PROBLEM TO WORK ON >> From the line that contains "Image resolution: width=600" through the closing line of the entries, write out each line exactly; pictures stay out.

-- EXTRACTED INFORMATION follows --

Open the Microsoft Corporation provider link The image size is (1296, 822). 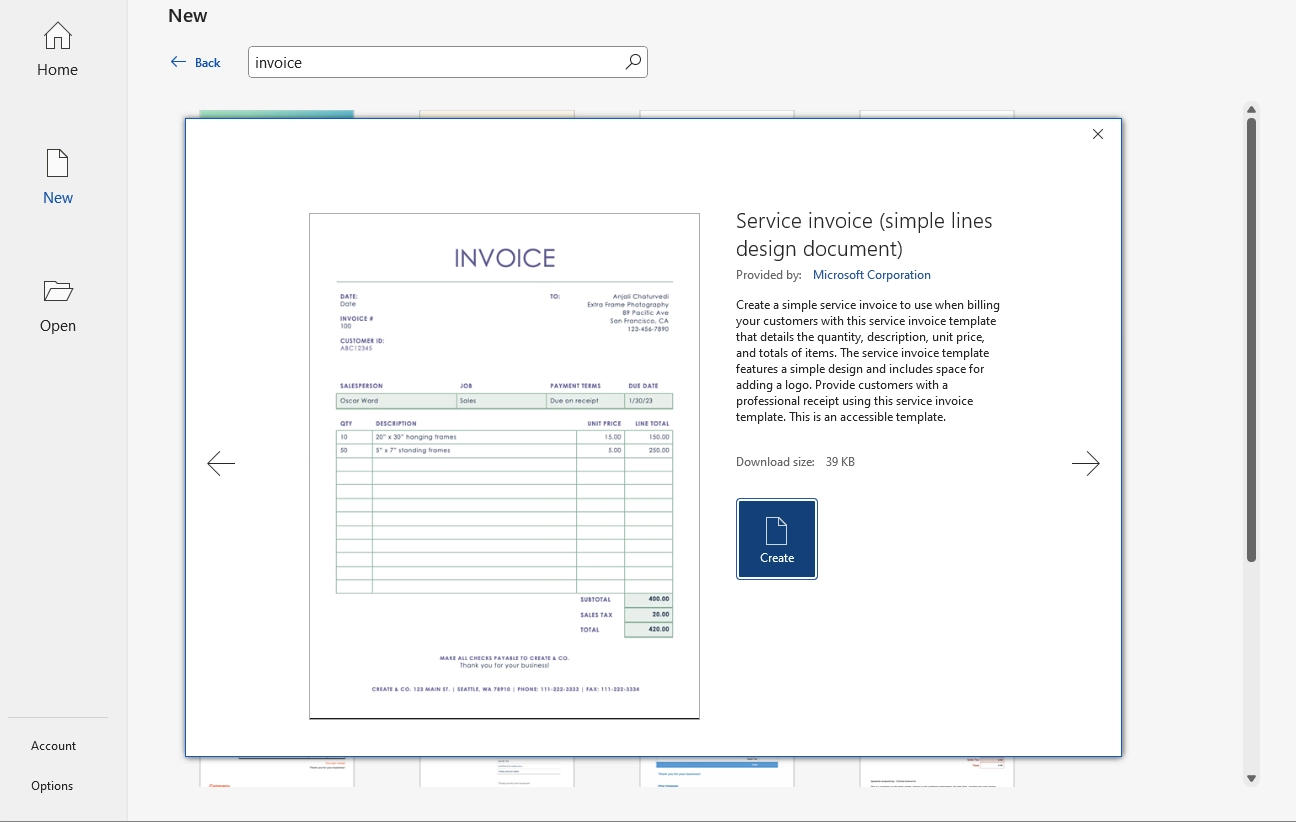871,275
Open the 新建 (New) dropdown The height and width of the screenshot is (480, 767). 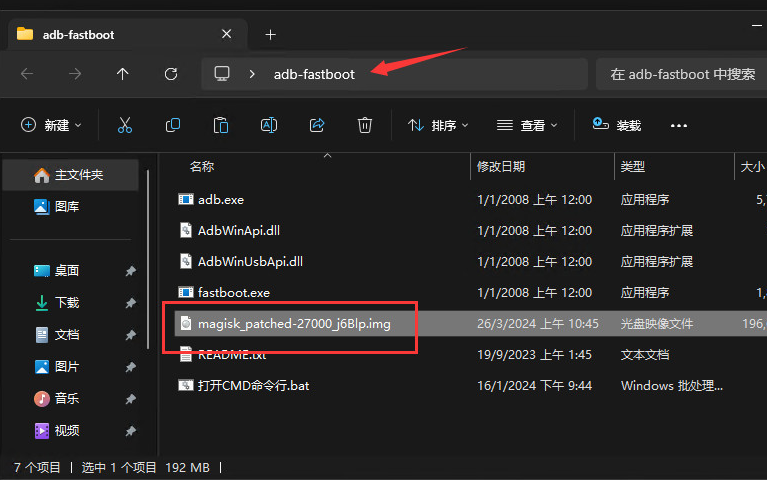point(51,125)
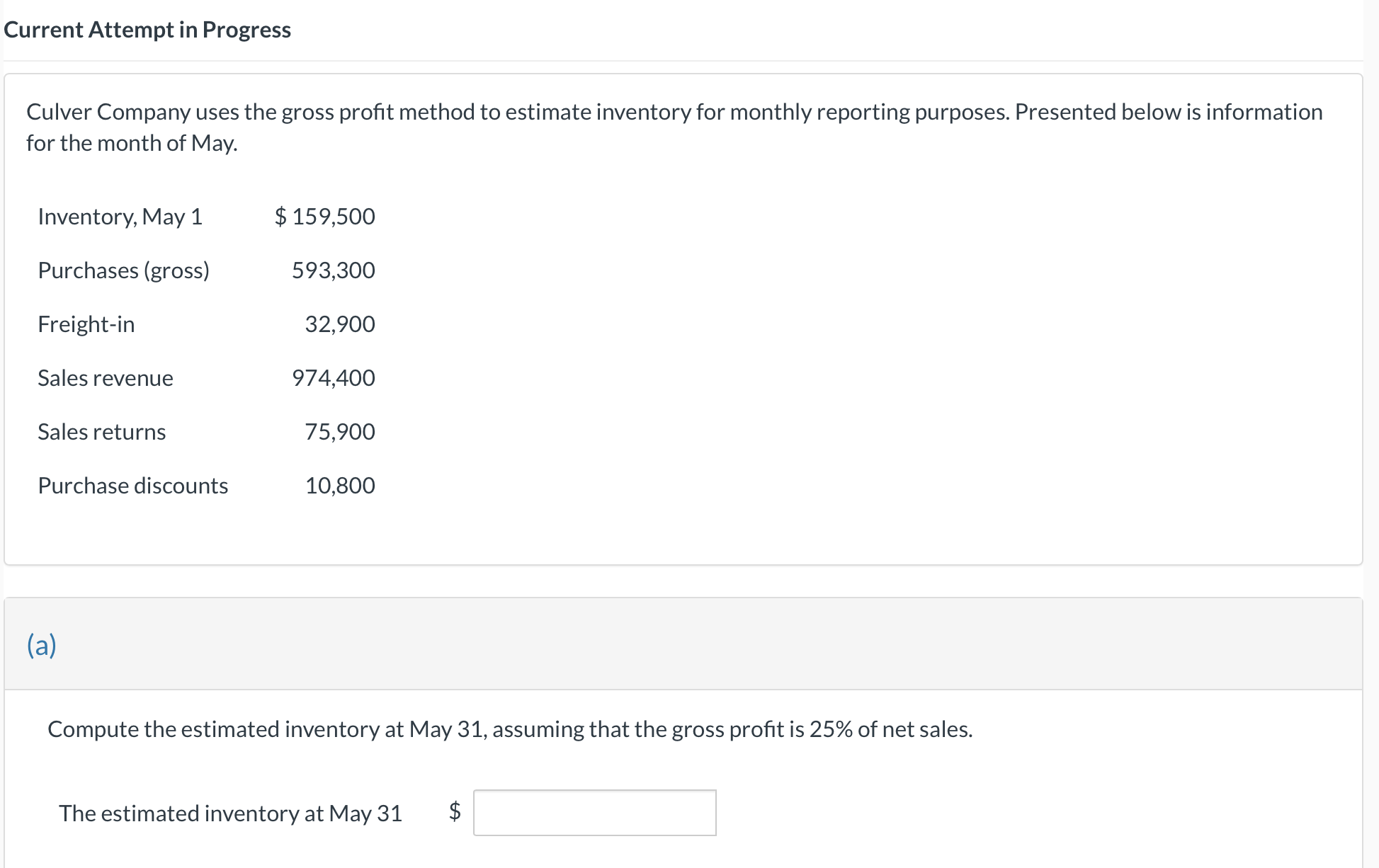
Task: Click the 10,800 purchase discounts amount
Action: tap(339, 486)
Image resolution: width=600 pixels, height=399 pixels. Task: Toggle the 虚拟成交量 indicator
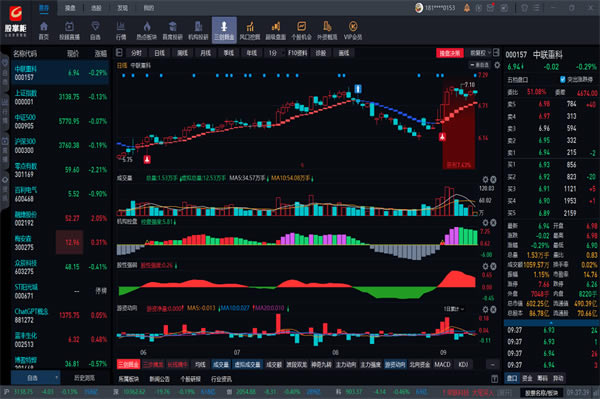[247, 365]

-- EXTRACTED INFORMATION concluded --

WORKED SOLUTION >>
Image resolution: width=600 pixels, height=399 pixels. Task: Toggle the 虚拟成交量 indicator
[247, 365]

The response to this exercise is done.